Over the last forty years, a strong and principled argument that privacy is a fundamental human right deserving special protection in an age of high technology has confronted more pragmatic considerations from a variety of interests. The messy twists and turns of this international struggle have produced a sort of consensus on what it means for an organization to process personal data responsibly. But it is an uneasy consensus, hedged by exemptions and qualifications, and regularly shaken by monumental shifts in the processing powers of technology, and by game changers like the 9/11 attacks.
This conflict is now being played out again with respect to a new Draft Regulation on privacy protection from the European Union. We have heard that this Regulation is too burdensome, that it will block innovation, that it will cost jobs, trade, and investment, that it will kill the online advertising industry, that it will unreasonably extend the reach of European law beyond European borders and exacerbate the transatlantic divide between a more protectionist and regulatory Europe and a more open and innovative United States.
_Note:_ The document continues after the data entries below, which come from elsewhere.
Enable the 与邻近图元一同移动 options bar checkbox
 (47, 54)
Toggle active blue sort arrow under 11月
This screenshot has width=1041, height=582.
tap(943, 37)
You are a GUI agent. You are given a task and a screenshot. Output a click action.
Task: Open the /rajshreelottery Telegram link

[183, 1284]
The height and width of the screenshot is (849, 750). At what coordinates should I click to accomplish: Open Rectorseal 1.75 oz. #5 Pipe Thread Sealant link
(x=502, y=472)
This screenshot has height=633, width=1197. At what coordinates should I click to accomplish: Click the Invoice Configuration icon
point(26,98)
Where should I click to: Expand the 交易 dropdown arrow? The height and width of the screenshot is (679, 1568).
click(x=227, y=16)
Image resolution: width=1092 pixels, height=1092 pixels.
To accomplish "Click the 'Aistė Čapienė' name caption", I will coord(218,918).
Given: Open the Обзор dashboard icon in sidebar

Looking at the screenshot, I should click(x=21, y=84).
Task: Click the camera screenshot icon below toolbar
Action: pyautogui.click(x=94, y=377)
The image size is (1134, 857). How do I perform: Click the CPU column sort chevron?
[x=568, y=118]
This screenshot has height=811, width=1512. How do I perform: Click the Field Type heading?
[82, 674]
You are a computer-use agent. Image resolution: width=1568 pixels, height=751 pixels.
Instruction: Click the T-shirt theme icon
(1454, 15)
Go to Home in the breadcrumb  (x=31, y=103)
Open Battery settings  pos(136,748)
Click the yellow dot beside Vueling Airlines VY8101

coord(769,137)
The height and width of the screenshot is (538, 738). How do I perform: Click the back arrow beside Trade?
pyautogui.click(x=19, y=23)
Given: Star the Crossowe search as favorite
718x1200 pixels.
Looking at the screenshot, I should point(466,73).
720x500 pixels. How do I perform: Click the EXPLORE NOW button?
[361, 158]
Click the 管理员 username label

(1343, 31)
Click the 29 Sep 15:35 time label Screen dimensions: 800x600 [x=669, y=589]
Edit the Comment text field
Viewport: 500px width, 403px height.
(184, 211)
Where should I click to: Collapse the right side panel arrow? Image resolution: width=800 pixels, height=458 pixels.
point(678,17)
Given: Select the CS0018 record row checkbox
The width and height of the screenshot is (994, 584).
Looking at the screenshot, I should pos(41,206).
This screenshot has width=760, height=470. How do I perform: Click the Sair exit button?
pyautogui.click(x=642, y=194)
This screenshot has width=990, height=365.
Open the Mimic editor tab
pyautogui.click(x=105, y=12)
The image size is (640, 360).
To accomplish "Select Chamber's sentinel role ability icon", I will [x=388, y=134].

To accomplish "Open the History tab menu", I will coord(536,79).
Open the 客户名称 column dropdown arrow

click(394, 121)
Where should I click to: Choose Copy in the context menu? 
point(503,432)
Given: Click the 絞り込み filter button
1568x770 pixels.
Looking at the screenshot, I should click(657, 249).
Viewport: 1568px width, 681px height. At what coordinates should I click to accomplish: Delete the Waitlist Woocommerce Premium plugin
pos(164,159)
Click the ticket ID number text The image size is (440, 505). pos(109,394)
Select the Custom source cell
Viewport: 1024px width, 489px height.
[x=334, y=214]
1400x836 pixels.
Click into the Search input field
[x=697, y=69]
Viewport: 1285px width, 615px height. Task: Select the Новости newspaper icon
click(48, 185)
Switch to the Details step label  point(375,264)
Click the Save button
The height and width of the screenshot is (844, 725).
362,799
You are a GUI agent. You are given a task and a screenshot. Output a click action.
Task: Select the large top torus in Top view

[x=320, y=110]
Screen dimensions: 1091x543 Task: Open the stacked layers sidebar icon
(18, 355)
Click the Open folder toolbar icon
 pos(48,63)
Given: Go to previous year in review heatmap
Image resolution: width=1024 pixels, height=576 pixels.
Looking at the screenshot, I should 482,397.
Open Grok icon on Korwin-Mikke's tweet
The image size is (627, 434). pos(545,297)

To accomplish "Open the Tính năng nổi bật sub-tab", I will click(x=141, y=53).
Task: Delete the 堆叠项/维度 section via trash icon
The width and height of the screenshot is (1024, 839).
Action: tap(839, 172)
These views are simplistic and misleading. The same fears were expressed twenty years ago when the first set of European privacy rules were proposed. The Internet developed and flourished since that time, and within that framework of national and international privacy law. Privacy protection did not constrain innovation then, and it will not do so today.
Information Privacy and the Geopolitics of Personal Data
Personal data protection, or information privacy law, is all about giving individuals more control over the information that relates to them. It gives certain rights to individuals and also imposes important obligations on organizations. The early laws, introduced mostly in Europe in the 1970s, reflected the technology of the time, and were framed in order to regulate the mainframe “database” and the more discrete, and less networked, systems of records that characterized the early computing era. “Big Brother” was the fear.
As use of the Internet and other digital communication technologies have proliferated, the accessibility of information has grown exponentially, fueling individual empowerment and democratic participation. At the same time, the Internet makes it much easier for organizations to capture, process, and disseminate information about individuals. A wide variety of entities can now observe online behavior by monitoring the network, by tapping into the vast quantity of data collected about individual Internet usage, or by installing spyware directly on individual computers. For as long as individuals have been using the Internet to communicate, shop, apply for services, and network, there has been significant anxiety about the capture and processing of personal information.